» TASK GOAL
Of all the lines in the entries below, give again exactly those starting at the line containing "Task: Click Ms Lori ALLOVEME profit $271.00" and ending at the line containing "Click Ultimate checkmark", both ends included, and no others.
** Opening PROVIDED ENTRIES block **
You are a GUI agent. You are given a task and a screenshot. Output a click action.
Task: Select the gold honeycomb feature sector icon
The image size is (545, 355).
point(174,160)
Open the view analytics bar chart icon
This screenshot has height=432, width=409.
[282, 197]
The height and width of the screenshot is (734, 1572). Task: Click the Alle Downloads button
** Closing PROVIDED ENTRIES block **
** Opening PROVIDED ENTRIES block **
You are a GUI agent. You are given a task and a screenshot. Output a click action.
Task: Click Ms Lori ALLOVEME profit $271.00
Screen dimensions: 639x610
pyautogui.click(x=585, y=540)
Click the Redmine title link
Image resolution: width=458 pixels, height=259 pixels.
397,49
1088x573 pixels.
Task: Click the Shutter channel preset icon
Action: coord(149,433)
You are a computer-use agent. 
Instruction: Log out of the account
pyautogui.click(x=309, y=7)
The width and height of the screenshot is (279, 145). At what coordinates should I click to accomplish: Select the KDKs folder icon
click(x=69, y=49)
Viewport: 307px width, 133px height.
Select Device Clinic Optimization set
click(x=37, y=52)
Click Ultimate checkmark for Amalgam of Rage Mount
** Closing PROVIDED ENTRIES block **
» ANSWER SPACE
Task: Click Ms Lori ALLOVEME profit $271.00
Screen dimensions: 639x610
pyautogui.click(x=585, y=540)
Click the Redmine title link
Image resolution: width=458 pixels, height=259 pixels.
397,49
1088x573 pixels.
Task: Click the Shutter channel preset icon
Action: coord(149,433)
You are a computer-use agent. 
Instruction: Log out of the account
pyautogui.click(x=309, y=7)
The width and height of the screenshot is (279, 145). At what coordinates should I click to accomplish: Select the KDKs folder icon
click(x=69, y=49)
Viewport: 307px width, 133px height.
Select Device Clinic Optimization set
click(x=37, y=52)
Click Ultimate checkmark for Amalgam of Rage Mount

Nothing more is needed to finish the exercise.